* [DIRECTIONS] Copy the first line of the material below and every later line through the line containing "Click the zoom-out", without any other output.
-- Opening Marker --
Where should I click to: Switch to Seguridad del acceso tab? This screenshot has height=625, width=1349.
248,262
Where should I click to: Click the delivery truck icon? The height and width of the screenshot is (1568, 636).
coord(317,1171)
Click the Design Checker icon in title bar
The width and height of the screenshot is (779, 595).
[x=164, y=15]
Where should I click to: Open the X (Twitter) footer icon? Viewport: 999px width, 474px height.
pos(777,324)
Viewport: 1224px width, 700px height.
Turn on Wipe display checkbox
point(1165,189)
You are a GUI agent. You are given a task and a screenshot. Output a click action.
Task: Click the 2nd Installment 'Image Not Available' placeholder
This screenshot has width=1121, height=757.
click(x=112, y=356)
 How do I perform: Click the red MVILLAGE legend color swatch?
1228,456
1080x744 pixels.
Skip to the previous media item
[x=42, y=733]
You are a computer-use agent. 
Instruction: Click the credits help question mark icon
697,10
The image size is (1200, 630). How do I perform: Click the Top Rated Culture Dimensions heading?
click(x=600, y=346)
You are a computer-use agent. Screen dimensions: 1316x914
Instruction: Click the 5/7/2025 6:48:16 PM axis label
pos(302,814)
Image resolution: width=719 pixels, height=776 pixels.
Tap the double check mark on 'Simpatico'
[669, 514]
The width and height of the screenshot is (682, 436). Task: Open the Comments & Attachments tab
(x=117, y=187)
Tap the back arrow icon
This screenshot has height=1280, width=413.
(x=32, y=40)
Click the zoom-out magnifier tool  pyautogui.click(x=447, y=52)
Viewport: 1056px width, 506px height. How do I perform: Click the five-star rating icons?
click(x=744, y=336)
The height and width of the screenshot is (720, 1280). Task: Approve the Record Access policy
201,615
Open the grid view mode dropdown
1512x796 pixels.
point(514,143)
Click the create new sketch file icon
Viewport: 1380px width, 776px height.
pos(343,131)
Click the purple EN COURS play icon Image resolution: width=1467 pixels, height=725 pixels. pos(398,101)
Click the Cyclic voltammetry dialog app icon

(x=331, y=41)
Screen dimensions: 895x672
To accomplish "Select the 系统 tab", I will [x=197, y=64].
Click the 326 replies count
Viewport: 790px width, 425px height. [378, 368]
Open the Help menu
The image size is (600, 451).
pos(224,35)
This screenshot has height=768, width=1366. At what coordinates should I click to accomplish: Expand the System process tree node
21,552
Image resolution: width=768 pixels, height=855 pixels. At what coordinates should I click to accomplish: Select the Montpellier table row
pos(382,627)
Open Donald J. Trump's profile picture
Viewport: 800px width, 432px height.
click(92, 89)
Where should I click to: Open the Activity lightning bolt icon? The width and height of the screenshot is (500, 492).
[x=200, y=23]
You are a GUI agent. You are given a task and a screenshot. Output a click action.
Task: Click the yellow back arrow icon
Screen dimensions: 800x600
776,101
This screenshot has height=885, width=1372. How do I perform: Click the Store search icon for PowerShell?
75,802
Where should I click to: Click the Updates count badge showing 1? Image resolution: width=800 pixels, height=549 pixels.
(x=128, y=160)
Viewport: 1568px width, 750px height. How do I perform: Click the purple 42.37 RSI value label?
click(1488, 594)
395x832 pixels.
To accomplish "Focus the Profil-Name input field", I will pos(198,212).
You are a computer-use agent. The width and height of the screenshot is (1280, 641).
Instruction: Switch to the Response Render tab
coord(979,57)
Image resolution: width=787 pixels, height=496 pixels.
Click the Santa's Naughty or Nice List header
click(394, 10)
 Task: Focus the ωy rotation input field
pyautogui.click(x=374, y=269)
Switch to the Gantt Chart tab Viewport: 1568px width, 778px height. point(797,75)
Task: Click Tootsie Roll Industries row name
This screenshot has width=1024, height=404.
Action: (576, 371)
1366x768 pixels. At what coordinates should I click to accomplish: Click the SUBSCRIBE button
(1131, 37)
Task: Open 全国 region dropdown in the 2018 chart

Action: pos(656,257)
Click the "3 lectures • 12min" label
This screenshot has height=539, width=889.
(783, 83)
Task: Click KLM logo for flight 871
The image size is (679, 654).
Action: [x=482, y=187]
-- Closing Marker --
* [ANSWER BOX]
Where should I click to: Switch to Seguridad del acceso tab? This screenshot has height=625, width=1349.
248,262
Where should I click to: Click the delivery truck icon? The height and width of the screenshot is (1568, 636).
coord(317,1171)
Click the Design Checker icon in title bar
The width and height of the screenshot is (779, 595).
[x=164, y=15]
Where should I click to: Open the X (Twitter) footer icon? Viewport: 999px width, 474px height.
pos(777,324)
Viewport: 1224px width, 700px height.
Turn on Wipe display checkbox
point(1165,189)
You are a GUI agent. You are given a task and a screenshot. Output a click action.
Task: Click the 2nd Installment 'Image Not Available' placeholder
This screenshot has width=1121, height=757.
click(x=112, y=356)
 How do I perform: Click the red MVILLAGE legend color swatch?
1228,456
1080x744 pixels.
Skip to the previous media item
[x=42, y=733]
You are a computer-use agent. 
Instruction: Click the credits help question mark icon
697,10
The image size is (1200, 630). How do I perform: Click the Top Rated Culture Dimensions heading?
click(x=600, y=346)
You are a computer-use agent. Screen dimensions: 1316x914
Instruction: Click the 5/7/2025 6:48:16 PM axis label
pos(302,814)
Image resolution: width=719 pixels, height=776 pixels.
Tap the double check mark on 'Simpatico'
[669, 514]
The width and height of the screenshot is (682, 436). Task: Open the Comments & Attachments tab
(x=117, y=187)
Tap the back arrow icon
This screenshot has height=1280, width=413.
(x=32, y=40)
Click the zoom-out magnifier tool  pyautogui.click(x=447, y=52)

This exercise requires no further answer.